(PROBLEM TO WORK ON): Scan the lines below for the string "Melbourne" and copy every one that has it.

(DATASET RECORDS):
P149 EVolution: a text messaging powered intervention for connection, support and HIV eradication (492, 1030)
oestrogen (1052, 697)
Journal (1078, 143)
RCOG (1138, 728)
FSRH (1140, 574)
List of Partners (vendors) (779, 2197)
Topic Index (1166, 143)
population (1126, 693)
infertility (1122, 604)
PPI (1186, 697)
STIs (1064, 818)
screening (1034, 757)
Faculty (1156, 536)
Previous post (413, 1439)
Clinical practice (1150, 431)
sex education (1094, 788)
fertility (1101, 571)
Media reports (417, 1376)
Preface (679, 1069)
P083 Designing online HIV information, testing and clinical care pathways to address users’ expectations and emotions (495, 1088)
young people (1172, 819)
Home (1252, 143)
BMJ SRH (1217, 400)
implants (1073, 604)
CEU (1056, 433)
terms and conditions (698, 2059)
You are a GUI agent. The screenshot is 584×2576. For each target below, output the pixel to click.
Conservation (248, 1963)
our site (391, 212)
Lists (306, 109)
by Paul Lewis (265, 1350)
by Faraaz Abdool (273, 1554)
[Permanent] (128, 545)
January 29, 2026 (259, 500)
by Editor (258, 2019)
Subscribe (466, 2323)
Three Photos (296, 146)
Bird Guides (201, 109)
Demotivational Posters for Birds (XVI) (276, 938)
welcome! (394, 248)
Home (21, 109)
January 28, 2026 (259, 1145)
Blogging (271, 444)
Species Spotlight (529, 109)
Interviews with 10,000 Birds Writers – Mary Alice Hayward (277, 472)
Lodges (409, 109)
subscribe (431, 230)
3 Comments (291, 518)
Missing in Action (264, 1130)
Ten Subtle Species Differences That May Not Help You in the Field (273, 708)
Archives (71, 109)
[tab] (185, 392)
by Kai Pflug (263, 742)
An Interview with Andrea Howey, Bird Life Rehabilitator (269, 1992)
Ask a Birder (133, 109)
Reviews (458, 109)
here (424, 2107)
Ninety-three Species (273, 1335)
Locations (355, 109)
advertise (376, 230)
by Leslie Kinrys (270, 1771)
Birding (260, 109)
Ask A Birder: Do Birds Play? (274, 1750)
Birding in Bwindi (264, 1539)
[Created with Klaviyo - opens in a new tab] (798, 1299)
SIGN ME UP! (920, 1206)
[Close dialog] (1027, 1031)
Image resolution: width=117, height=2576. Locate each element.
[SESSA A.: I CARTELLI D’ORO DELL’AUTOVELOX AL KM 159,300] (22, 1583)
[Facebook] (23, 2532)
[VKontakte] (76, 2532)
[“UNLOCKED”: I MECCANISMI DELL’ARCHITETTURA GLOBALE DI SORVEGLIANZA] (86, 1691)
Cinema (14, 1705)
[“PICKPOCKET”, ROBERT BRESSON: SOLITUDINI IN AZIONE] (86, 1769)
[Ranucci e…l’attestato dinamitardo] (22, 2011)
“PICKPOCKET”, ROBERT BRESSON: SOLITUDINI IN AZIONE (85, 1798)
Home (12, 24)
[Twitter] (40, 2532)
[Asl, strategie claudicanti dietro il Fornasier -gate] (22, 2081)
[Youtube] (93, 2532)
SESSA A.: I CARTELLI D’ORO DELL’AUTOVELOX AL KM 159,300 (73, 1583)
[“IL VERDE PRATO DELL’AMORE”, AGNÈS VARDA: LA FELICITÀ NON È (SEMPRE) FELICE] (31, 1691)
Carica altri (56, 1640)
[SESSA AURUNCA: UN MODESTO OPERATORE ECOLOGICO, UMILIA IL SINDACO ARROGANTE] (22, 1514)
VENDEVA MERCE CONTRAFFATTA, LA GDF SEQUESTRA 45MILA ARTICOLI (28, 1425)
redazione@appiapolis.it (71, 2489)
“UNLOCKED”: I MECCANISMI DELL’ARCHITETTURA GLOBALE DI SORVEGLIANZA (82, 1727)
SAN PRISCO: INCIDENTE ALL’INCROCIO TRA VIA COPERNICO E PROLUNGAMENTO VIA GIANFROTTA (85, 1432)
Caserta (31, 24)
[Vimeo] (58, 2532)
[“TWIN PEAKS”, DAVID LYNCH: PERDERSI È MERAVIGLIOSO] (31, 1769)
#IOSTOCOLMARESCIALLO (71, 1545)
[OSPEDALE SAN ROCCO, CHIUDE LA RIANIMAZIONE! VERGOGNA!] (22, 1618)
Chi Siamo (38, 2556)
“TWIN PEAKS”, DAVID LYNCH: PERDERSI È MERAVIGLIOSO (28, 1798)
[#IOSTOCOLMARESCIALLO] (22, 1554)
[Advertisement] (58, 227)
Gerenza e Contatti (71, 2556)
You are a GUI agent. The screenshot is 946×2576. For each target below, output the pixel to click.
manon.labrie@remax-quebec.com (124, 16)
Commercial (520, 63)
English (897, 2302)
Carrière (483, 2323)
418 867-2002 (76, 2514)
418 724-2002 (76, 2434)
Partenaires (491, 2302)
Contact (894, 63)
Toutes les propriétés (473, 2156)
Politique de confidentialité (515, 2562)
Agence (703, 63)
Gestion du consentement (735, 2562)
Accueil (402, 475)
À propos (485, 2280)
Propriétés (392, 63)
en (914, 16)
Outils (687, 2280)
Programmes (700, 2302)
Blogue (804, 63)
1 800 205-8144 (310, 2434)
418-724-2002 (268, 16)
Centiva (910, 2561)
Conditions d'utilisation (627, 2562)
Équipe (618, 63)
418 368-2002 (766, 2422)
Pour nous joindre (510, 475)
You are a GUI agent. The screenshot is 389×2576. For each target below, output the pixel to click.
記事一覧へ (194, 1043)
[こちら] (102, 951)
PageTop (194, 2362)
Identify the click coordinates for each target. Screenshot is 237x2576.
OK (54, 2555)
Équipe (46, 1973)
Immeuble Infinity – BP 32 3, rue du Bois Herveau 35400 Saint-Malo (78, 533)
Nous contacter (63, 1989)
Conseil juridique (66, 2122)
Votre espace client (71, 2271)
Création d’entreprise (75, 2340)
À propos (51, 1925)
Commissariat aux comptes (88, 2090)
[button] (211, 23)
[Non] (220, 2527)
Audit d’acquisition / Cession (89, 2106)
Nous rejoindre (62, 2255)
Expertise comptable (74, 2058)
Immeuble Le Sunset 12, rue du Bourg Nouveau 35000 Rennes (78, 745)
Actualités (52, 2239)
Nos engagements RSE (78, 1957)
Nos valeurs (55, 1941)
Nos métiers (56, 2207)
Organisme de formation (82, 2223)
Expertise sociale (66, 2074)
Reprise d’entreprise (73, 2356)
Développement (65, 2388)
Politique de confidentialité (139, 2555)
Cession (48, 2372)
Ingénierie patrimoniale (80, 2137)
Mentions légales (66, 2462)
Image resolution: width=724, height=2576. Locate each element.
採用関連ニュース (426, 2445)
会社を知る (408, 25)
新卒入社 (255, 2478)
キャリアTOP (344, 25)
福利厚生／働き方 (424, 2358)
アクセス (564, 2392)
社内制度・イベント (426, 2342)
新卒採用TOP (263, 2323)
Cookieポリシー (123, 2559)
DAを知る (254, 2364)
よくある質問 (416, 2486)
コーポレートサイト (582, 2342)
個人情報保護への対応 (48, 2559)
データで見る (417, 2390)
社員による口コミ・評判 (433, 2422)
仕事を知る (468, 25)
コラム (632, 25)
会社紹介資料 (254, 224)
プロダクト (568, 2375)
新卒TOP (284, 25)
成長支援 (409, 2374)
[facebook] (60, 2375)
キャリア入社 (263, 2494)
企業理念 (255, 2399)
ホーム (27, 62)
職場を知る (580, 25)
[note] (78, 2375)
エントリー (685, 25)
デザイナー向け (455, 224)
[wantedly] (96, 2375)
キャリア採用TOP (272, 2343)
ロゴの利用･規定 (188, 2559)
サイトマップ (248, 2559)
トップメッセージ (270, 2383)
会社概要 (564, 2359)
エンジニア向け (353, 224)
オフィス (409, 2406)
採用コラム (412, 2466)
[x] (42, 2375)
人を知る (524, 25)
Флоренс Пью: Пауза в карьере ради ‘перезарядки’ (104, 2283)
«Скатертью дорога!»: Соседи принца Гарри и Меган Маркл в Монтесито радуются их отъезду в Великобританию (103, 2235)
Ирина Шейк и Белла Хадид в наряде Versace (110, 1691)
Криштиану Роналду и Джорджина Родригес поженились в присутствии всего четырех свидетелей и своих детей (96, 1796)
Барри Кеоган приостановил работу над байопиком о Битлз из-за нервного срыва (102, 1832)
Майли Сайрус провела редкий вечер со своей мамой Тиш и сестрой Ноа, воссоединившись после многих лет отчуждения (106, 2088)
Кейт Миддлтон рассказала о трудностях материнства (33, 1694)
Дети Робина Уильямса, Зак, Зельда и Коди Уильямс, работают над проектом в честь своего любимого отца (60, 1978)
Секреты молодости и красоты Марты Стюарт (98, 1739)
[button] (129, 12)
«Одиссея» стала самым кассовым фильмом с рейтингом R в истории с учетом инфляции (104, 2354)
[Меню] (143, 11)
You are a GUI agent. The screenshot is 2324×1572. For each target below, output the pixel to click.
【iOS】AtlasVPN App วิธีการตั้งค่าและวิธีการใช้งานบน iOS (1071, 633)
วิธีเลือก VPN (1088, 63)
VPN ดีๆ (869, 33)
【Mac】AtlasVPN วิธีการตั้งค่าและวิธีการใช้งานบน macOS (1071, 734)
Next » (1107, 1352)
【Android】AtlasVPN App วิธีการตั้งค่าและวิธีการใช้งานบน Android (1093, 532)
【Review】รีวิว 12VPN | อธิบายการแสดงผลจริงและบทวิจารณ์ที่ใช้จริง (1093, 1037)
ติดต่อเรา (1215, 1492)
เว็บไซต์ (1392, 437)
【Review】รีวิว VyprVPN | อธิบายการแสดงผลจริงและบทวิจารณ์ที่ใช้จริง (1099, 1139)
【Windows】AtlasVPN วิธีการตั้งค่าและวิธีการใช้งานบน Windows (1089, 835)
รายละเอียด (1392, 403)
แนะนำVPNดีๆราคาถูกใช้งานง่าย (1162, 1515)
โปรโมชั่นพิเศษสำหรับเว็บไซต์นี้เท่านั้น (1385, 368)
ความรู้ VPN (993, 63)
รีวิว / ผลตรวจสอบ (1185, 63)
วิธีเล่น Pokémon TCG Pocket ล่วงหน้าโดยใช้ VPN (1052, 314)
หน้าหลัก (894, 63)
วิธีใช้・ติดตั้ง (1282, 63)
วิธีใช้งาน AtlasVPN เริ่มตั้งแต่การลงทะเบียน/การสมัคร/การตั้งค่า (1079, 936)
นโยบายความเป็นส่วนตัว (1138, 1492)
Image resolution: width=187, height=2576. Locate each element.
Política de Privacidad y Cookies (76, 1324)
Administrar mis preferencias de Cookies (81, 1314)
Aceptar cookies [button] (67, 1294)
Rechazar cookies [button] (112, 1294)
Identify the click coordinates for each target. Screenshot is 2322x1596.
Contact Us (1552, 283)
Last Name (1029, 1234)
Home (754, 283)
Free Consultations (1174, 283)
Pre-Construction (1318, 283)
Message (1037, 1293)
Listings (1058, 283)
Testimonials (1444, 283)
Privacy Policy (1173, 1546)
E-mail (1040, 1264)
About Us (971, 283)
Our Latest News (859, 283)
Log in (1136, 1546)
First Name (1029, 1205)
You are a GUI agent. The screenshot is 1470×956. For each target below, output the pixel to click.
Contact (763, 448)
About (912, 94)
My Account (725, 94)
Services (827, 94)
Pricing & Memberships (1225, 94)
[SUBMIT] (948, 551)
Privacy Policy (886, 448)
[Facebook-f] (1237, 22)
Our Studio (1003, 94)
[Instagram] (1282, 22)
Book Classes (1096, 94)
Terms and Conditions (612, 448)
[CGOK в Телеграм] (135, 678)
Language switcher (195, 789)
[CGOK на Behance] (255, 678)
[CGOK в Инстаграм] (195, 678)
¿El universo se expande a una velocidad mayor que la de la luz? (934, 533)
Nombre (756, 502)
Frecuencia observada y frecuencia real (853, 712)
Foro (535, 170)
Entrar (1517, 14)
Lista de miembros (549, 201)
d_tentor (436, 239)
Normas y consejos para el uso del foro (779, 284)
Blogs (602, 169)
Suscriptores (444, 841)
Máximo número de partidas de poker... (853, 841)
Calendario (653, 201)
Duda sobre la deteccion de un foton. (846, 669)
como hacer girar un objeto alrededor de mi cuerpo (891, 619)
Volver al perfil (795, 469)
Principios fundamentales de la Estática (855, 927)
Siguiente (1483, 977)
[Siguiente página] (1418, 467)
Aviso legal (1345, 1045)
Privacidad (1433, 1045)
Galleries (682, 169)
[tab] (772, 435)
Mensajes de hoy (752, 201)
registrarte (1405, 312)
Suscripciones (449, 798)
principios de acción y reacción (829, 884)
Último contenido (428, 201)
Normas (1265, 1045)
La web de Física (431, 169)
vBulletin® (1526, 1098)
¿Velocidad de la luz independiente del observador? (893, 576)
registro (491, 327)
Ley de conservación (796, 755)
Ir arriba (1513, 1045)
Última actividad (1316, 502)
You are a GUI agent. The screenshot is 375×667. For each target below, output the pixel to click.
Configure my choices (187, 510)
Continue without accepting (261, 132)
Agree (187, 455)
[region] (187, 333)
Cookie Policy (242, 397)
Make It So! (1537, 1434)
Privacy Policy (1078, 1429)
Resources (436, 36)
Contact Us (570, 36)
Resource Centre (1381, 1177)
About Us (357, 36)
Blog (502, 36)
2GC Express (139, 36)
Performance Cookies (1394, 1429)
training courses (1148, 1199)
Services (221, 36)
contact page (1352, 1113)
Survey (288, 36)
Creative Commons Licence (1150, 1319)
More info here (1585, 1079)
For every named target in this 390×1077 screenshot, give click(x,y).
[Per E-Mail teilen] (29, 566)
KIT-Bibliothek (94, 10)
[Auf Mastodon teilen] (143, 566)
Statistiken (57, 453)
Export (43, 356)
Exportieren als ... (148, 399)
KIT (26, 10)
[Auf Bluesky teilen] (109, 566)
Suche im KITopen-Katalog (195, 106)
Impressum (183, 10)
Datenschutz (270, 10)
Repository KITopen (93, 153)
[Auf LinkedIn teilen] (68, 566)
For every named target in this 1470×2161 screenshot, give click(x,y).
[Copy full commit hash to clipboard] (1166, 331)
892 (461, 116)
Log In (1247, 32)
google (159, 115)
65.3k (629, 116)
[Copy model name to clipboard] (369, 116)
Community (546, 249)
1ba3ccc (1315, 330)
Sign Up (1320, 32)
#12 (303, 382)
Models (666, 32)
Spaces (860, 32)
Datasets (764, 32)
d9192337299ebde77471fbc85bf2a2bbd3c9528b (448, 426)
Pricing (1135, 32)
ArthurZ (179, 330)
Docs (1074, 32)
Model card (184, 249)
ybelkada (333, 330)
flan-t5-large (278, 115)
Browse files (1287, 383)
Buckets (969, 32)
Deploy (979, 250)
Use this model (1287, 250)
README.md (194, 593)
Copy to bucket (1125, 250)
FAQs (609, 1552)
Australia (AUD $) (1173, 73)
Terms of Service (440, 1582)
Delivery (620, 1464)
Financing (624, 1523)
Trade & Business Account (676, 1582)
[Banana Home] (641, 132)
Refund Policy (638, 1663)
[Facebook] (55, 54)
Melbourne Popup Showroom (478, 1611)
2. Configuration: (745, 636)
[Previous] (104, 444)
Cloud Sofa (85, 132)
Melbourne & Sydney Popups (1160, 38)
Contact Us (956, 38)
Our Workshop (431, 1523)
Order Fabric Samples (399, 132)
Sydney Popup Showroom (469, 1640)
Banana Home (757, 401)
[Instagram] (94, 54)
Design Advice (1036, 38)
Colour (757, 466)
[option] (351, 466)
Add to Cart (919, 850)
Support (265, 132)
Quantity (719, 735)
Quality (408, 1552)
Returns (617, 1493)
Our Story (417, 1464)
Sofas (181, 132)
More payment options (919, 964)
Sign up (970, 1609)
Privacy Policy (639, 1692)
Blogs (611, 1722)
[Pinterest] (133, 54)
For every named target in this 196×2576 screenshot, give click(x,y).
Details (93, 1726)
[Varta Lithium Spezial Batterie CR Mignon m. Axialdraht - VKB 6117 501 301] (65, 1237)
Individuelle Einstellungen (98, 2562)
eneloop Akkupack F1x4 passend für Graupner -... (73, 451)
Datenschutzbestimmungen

(REPLY):
Melbourne Popup Showroom (478, 1611)
Melbourne & Sydney Popups (1160, 38)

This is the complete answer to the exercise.